» What is required:
From the line that contains "19 (743, 2305)" to the last line of the records below, retype each line exactly; leave out everything else.

» Input material:
════════════════════
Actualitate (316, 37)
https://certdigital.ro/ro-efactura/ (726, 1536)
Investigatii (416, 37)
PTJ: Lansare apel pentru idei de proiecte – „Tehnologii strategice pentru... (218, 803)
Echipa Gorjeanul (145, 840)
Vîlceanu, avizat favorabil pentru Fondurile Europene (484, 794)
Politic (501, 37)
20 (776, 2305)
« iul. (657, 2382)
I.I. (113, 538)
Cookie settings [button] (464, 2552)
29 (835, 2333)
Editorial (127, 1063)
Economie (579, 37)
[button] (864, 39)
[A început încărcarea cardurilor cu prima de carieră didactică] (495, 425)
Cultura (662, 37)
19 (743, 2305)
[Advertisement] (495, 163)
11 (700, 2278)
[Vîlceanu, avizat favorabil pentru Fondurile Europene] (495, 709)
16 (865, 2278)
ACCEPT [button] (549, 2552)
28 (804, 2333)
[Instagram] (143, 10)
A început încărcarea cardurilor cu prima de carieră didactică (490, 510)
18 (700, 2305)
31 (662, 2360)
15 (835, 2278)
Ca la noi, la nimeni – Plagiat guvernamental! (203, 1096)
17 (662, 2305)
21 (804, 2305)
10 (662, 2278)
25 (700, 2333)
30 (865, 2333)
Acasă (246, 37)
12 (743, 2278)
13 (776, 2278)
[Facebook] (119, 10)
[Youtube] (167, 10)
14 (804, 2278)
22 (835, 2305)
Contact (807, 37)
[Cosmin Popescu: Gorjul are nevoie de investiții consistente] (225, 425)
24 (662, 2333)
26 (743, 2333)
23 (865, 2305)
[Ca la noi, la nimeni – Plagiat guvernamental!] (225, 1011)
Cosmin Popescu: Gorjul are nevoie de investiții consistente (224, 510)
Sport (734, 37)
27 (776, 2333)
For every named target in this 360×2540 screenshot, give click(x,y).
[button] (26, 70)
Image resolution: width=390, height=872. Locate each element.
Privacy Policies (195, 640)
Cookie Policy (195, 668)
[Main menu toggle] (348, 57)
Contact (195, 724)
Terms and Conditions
════════════════════
» Problem solution:
19 (743, 2305)
[Advertisement] (495, 163)
11 (700, 2278)
[Vîlceanu, avizat favorabil pentru Fondurile Europene] (495, 709)
16 (865, 2278)
ACCEPT [button] (549, 2552)
28 (804, 2333)
[Instagram] (143, 10)
A început încărcarea cardurilor cu prima de carieră didactică (490, 510)
18 (700, 2305)
31 (662, 2360)
15 (835, 2278)
Ca la noi, la nimeni – Plagiat guvernamental! (203, 1096)
17 (662, 2305)
21 (804, 2305)
10 (662, 2278)
25 (700, 2333)
30 (865, 2333)
Acasă (246, 37)
12 (743, 2278)
13 (776, 2278)
[Facebook] (119, 10)
[Youtube] (167, 10)
14 (804, 2278)
22 (835, 2305)
Contact (807, 37)
[Cosmin Popescu: Gorjul are nevoie de investiții consistente] (225, 425)
24 (662, 2333)
26 (743, 2333)
23 (865, 2305)
[Ca la noi, la nimeni – Plagiat guvernamental!] (225, 1011)
Cosmin Popescu: Gorjul are nevoie de investiții consistente (224, 510)
Sport (734, 37)
27 (776, 2333)
For every named target in this 360×2540 screenshot, give click(x,y).
[button] (26, 70)
Image resolution: width=390, height=872. Locate each element.
Privacy Policies (195, 640)
Cookie Policy (195, 668)
[Main menu toggle] (348, 57)
Contact (195, 724)
Terms and Conditions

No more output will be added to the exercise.